Putin refused to be drawn. Instead he restated his well-known views about the arbitrary historical formation of modern Ukraine’s frontiers and reminded his audience that the root causes of the war were Ukrainian persecution of its ethnic Russian citizens and NATO expansion into Ukraine. Pointedly, he added that had Russia’s relations with Ukraine remained ‘fraternal’, it would not have been necessary to take any action at all, not even in relation to Crimea. But ‘we had to protect people from this Nazi scum. What were we supposed to do? They simply forced on us a choice where we could do nothing else but stand up in defence of the people living there. The same thing happened with Donbass and with Novorossiya [i.e. Kherson & Zaporozhe].Of course, we need to do everything we can to ensure that the entry of these territories is smooth, natural, and that people feel the result as quickly as possible.
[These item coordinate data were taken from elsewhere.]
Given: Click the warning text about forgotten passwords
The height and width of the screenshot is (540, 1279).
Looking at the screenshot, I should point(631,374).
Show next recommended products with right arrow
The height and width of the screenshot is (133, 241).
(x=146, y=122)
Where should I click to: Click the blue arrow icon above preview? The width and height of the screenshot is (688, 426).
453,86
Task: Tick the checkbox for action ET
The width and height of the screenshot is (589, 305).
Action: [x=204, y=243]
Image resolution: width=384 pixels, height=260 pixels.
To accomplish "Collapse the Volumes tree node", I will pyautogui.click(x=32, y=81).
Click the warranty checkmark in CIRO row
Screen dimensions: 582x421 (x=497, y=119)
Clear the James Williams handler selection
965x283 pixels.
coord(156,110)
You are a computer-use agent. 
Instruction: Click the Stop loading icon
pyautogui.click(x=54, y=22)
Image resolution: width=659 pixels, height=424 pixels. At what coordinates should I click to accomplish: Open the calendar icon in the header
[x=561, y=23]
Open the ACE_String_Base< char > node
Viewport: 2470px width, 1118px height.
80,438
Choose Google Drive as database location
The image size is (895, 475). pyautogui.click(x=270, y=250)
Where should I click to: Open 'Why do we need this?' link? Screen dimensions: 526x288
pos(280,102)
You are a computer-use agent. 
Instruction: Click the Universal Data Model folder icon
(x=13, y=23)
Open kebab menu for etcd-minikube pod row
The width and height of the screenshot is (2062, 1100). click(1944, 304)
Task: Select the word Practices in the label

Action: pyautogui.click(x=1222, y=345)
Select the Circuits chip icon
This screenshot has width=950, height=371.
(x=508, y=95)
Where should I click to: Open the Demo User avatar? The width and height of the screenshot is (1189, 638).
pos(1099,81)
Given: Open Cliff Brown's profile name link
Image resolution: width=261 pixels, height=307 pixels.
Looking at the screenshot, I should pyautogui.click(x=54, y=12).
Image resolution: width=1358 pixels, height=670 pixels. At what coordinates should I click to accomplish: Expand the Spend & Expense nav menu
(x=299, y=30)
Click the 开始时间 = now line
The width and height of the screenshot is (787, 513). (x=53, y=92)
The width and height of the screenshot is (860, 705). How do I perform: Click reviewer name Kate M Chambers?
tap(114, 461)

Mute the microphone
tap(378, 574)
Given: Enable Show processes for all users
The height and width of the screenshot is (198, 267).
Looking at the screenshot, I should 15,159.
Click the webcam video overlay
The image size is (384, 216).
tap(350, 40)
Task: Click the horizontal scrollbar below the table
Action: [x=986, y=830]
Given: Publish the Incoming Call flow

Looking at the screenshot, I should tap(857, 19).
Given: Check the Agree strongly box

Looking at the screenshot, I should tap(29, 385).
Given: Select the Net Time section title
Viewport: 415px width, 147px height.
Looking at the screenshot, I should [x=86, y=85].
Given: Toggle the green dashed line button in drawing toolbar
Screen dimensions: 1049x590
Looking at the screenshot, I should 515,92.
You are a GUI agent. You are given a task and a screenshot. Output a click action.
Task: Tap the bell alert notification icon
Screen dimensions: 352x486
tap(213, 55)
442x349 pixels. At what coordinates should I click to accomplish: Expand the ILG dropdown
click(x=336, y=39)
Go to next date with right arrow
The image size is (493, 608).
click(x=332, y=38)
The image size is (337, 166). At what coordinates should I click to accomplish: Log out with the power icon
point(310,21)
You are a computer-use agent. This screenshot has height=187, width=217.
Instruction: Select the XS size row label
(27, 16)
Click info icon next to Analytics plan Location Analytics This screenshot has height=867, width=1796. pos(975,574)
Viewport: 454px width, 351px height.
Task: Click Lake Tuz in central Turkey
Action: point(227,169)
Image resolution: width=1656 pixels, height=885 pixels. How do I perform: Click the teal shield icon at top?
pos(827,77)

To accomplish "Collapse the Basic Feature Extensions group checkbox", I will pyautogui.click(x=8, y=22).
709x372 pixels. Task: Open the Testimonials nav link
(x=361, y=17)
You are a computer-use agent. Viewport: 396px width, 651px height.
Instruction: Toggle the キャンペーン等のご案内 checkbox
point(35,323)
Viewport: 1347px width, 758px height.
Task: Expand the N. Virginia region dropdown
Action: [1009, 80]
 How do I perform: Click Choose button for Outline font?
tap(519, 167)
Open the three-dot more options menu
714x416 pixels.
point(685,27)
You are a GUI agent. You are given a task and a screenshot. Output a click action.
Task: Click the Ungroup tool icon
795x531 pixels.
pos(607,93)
Another local politician keen to commit Putin to specific territorial goals is Vladimir Saldo, the chief of the Russian-occupied parts of Kherson province. In a speech to a conference on the theme of ‘Proud Russia’ organised by Putin’s United Russia party at the end of November, he pledged that Kherson’s namesake provincial capital – from which Russia’s armed forces had been forced to retreat a year earlier – would definitely return to Russian control. On his Telegram channel he went even further, writing:

“I  spoke on Friday with the Supreme Commander-in-Chief [Putin] and with the military – everyone is determined to return to Kherson. We will liberate our land. Next will be Nikolaev, Odessa and Izmail”.

So far, there has been no Kremlin confirmation that Putin said or indicated any such thing, or that the SMO’s aims include the capture or re-capture of these cities. In all likelihood Saldo’s claim is no more than his wishful thinking, which is not to say his dreams will remain unfulfilled.

On the basis of Putin’s stated position, his territorial ambitions in Ukraine could be quite limited and he may be willing to forego future territorial gains for the sake of peace terms that will guarantee Russia’s security and safeguard the welfare of his compatriots that remain part of Ukraine. However, his security before territory stance keeps all options open, including the occupation of far more Ukrainian territory.

The longer the war goes on, the further into Ukraine that Russia’s armed forces advance, the more Ukraine’s defences falter – the greater will be the temptation for Putin to listen to the siren voices of his so-called turbo-patriots and grab as much Ukrainian territory as he can.